I am the biggest POAS chicken ever so I won't be egging you on to pee. I'm totally terrified of the sticks. Now, those symptoms do sound promising to me. In my all too brief pregnancy last year I felt mild AF like cramps for a few days after the transfer and then some twinges. Everyone is different though so it's so hard to say. For me it was the urge to pee alot and also the strange and very vivid dreams that made me think something was up.
I really hope so much that this is it for you. Hang in there. Hugs. xxxxx
Oh Linda - I want this so badly for you both!! I am the complete opposite of you - never POAS before the dreaded phone call and that made it even more dramatic when the phone actually did ring. When I got my BFP last year, the only clue that I had was that AF was late. I am never late.

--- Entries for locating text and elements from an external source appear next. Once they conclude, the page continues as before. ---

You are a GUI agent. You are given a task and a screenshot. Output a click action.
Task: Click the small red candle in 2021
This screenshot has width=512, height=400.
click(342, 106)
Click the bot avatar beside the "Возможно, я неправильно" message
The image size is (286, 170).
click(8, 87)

I am like clockwork and when I counted out the 27 days after my last period, I should have gotten AF before the PT and I didn't. Other than that, I remember having to get up to pee all the time at night but that was all. GL!! I am hoping for nothing but the best for you.
Linda, have never got a BFP myself so am no expert on symptoms; I have to say though that yours sound MOST encouraging. I've no advice to you about whether to POAS or not (I always have, much luck it gave me!!) but I will say that I have a good feeling for you and am praying and praying that this will be your turn elliej xxx
Oh Linda - I've been obsessively stalking you on the "waiting for cgh results" thread on ivfc, praying for your results!
Your symptoms sound good - although prometrium can mimic so many of the pregnancy symptoms that one can never know for sure. However, the body temp, the twinges - all sound good.
I also always POAS the day before beta. That way I'm prepared for the nurse's call.
Good luck in whatever you decide - whether you poas today or tomorrow or not. And most of all, good luck with the outcome! Let this be the BFP you've been waiting so many years for!!
HUGS!
Stay strong, Linda. Back away from the stick!! You can hold out!! GOOD LUCK!
Those sound like some great symptoms ... especially the strong heartbeat!
I say CAVE and POAS!!!
How exciting! Good luck Sister!
I'd totally cave! Your symptoms sound promising to me!
I'm so nervous for you--WANTING THIS SO BADLY FOR YOU!!!
thinking of you...
I never POAS, I was way too scared. Good luck to you, I have a good feeling for you!
I never POAS, I was way too scared. Good luck to you, I have a good feeling for you!
I know how hard the last few days of the 2ww are-man do I know!
It really plays tricks with your mind and emotions!!
I am not a poas-fan anymore- I think you are right- you can get a false negative and then do an emotional nosedive for nothing. The best would be (easier said than done, I know) if you can wait for beta and still be in the PUPO frame of mind...
I will be thinking/praying for good news on Wed...
As much as I want to beg you to poas, I can't. I am terrified of those evil sticks and just cannot get myself to pee on them. I do usually cave in the day before beta as I like to be prepared if it is bad news.
Best of luck to you, I pray pray pray that this is it for you!!!
I'm thinking of you. Your post made me cry. I know all too well how it feels to get the BFN over and over. I have a good feeling about this one for you, though!